*Work instructions*:
Nothing below is to be printed except the lines between the line holding "has height=819, width=1456." and the line holding "Refresh the log", inclusive, each exactly as it appears.

*Exercise input*:
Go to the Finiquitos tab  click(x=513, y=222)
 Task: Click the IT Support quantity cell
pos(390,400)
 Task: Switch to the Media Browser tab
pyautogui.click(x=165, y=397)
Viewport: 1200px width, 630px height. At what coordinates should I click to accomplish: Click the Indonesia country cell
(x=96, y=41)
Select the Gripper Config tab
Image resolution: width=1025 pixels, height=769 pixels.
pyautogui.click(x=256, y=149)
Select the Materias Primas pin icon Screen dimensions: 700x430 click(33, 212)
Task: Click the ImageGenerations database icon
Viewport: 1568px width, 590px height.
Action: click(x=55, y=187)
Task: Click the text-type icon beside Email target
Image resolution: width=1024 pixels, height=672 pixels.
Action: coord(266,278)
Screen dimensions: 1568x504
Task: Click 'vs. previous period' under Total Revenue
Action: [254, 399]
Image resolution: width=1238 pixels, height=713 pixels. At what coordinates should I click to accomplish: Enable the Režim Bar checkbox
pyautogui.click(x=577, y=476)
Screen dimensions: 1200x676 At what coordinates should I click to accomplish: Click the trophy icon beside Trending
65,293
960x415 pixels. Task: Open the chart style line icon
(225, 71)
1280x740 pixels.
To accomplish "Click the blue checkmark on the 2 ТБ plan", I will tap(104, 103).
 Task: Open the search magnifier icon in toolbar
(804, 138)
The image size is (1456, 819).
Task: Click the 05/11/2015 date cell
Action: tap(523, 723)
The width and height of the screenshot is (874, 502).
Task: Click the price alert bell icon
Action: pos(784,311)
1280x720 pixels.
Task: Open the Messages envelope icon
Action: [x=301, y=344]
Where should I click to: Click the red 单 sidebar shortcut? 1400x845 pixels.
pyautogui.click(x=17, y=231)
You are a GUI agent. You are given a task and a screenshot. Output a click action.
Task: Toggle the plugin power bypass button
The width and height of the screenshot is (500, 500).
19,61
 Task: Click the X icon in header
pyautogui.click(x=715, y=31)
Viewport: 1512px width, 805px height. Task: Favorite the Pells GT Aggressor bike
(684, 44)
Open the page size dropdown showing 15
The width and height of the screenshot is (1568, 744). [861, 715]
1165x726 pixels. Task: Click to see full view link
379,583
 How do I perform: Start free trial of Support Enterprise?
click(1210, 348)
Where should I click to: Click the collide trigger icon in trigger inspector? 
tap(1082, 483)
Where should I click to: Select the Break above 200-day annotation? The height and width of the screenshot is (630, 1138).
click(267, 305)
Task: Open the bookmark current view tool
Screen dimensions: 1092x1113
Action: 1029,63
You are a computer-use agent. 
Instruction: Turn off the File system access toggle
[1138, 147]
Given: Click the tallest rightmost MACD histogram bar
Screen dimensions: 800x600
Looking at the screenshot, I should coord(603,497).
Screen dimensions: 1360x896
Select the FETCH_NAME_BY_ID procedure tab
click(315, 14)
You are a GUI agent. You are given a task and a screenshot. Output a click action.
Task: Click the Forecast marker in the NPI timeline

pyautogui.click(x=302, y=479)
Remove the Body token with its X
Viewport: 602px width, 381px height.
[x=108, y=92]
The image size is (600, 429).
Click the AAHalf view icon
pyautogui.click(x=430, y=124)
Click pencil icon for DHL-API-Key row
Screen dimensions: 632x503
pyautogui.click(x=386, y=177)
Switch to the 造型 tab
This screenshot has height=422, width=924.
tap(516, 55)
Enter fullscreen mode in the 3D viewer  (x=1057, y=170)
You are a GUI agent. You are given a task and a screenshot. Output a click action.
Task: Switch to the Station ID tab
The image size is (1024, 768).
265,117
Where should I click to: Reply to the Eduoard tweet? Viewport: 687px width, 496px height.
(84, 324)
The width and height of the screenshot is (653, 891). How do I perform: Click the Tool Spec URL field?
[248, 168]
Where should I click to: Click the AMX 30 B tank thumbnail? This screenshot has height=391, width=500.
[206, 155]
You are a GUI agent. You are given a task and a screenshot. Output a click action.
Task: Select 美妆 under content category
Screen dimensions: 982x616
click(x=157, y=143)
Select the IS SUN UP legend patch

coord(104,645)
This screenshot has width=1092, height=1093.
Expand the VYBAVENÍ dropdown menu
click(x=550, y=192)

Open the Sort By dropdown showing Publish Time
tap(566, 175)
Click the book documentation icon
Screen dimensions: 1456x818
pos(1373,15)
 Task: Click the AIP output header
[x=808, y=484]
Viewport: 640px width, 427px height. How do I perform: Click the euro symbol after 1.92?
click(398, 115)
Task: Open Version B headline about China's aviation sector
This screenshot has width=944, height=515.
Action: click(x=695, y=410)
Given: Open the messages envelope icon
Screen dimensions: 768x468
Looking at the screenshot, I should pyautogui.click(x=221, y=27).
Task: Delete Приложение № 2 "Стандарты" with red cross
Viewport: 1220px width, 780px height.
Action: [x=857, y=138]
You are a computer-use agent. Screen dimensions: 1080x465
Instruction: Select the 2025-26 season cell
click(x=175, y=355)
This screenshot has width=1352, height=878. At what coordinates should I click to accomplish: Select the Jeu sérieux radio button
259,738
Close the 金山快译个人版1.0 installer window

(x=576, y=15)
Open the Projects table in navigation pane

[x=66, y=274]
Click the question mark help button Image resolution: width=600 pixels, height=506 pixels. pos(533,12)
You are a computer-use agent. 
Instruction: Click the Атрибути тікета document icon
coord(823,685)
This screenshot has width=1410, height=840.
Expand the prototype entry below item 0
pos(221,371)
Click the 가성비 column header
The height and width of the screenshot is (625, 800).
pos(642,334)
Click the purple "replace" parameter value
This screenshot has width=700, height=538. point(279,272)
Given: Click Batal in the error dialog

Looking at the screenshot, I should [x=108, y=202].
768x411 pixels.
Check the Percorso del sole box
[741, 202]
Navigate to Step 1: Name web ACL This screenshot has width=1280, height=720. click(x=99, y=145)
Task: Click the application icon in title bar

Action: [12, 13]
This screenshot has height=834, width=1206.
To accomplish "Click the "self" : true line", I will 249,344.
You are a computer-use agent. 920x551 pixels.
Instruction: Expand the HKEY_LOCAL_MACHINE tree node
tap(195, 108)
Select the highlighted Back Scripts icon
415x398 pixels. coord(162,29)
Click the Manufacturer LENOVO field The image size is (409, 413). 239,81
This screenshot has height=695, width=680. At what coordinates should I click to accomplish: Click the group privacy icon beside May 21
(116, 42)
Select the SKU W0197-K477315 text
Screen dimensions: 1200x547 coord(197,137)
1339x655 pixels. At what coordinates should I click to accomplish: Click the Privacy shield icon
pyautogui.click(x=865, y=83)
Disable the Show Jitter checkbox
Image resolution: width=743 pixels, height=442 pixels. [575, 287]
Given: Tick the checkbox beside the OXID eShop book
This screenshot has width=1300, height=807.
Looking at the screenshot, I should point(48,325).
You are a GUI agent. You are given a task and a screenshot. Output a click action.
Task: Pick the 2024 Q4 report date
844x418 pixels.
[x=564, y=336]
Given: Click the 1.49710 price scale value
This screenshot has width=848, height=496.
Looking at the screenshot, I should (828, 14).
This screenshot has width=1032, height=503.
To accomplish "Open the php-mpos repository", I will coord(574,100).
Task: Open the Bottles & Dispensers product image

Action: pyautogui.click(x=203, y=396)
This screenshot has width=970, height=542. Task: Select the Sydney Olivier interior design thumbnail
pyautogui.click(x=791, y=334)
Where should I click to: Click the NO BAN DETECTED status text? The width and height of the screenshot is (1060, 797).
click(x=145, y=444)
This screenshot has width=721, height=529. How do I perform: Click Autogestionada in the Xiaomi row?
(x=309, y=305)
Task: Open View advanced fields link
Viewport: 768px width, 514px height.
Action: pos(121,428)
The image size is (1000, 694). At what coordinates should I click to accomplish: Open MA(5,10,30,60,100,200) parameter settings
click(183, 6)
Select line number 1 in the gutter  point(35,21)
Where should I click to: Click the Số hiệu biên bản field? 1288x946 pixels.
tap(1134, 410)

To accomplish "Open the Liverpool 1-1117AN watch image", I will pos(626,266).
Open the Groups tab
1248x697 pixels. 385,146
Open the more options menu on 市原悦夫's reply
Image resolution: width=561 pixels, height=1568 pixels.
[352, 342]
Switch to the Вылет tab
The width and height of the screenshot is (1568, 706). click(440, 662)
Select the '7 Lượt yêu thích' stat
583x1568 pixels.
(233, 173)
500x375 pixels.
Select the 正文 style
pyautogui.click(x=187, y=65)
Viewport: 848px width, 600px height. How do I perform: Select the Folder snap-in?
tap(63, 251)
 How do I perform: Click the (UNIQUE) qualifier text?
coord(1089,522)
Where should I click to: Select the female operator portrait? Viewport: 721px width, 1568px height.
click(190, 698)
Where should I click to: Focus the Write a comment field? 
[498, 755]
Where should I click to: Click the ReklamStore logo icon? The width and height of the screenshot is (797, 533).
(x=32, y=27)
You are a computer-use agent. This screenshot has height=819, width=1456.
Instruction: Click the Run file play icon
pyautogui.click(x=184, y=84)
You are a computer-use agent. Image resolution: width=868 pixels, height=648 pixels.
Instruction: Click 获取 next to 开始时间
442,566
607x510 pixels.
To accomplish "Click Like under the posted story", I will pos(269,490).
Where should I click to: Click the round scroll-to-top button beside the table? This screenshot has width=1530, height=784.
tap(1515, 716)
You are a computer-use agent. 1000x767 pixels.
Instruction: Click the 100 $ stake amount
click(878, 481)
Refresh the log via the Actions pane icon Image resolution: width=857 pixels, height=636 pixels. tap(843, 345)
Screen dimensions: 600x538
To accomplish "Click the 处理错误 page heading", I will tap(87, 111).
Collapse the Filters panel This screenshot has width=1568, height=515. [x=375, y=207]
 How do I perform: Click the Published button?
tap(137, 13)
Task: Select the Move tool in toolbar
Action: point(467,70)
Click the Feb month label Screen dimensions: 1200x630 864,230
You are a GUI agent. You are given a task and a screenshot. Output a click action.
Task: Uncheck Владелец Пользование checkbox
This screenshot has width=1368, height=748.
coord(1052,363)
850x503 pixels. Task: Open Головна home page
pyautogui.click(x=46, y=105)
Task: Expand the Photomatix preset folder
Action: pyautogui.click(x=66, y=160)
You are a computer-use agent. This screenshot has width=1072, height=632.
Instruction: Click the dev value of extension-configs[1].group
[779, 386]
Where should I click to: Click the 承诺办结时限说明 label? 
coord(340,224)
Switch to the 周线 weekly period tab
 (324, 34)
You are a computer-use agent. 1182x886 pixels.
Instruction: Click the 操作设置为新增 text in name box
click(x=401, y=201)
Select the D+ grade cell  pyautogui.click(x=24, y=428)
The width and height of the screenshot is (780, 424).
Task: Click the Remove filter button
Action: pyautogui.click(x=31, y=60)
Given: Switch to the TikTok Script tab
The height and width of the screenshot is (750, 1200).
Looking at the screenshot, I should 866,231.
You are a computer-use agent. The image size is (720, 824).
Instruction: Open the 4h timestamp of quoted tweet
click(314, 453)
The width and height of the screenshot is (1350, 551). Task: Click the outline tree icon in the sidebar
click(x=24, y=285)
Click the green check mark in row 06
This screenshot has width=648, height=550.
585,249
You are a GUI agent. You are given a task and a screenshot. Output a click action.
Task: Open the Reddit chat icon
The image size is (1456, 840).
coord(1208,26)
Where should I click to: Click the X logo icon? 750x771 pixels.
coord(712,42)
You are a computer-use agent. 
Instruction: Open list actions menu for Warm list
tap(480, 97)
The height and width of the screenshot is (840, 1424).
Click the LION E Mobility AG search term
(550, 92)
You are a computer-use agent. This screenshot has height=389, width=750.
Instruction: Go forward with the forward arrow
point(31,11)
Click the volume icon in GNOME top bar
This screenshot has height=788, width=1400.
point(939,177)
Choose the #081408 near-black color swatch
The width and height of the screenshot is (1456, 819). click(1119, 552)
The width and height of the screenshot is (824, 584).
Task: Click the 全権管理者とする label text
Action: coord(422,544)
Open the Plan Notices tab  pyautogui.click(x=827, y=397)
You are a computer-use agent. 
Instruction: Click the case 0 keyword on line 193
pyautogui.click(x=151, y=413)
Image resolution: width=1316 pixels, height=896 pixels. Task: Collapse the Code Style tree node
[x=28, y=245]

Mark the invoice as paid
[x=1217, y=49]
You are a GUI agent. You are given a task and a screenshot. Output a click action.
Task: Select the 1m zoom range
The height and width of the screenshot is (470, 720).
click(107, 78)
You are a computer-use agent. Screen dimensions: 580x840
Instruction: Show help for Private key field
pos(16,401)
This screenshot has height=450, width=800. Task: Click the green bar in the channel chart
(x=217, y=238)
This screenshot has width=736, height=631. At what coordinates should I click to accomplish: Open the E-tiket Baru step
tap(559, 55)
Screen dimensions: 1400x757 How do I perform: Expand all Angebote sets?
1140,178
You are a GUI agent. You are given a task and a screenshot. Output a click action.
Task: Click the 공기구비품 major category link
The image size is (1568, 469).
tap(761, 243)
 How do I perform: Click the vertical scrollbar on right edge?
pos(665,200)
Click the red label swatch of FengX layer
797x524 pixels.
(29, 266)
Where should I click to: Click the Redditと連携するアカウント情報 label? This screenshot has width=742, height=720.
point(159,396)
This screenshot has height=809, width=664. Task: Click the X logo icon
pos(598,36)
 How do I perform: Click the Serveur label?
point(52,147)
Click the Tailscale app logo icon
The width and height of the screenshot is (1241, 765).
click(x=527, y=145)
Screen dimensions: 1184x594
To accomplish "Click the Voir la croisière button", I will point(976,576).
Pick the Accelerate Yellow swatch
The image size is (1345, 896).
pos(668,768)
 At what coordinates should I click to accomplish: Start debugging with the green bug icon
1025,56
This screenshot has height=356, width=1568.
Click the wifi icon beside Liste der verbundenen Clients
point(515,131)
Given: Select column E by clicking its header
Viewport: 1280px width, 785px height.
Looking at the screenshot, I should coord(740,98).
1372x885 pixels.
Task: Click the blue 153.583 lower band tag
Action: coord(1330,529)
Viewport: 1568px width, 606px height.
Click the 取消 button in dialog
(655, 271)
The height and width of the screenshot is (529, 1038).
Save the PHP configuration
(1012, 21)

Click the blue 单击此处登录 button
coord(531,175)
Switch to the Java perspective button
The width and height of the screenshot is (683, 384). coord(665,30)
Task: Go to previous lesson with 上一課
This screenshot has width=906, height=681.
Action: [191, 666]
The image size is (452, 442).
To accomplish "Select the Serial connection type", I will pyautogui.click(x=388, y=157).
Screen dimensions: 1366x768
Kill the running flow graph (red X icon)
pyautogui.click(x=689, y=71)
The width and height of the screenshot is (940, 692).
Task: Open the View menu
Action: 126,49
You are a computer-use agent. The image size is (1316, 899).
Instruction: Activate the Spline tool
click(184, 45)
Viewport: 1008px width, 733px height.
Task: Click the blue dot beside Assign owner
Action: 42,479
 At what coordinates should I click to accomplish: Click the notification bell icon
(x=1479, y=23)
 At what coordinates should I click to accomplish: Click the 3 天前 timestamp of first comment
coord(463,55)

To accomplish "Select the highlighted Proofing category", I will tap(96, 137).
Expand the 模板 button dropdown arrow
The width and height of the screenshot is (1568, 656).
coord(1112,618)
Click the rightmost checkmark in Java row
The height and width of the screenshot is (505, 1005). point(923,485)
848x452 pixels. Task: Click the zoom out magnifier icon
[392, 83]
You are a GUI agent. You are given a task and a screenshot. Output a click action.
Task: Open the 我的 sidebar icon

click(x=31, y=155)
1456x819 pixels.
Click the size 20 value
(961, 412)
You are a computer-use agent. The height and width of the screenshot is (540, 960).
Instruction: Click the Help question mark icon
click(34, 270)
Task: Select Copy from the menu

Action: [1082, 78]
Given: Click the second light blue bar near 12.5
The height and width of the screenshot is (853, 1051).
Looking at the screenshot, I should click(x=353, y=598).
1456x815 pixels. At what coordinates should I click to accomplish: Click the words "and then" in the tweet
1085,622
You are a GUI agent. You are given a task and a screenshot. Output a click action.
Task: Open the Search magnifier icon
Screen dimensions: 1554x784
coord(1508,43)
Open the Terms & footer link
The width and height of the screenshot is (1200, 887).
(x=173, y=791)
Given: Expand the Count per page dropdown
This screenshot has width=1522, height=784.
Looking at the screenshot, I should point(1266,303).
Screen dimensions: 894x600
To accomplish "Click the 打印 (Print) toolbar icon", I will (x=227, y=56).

*Output of the task*:
You are a computer-use agent. This screenshot has height=819, width=1456.
Instruction: Click the Run file play icon
pyautogui.click(x=184, y=84)
You are a computer-use agent. Image resolution: width=868 pixels, height=648 pixels.
Instruction: Click 获取 next to 开始时间
442,566
607x510 pixels.
To accomplish "Click Like under the posted story", I will pos(269,490).
Where should I click to: Click the round scroll-to-top button beside the table? This screenshot has width=1530, height=784.
tap(1515, 716)
You are a computer-use agent. 1000x767 pixels.
Instruction: Click the 100 $ stake amount
click(878, 481)
Refresh the log via the Actions pane icon Image resolution: width=857 pixels, height=636 pixels. tap(843, 345)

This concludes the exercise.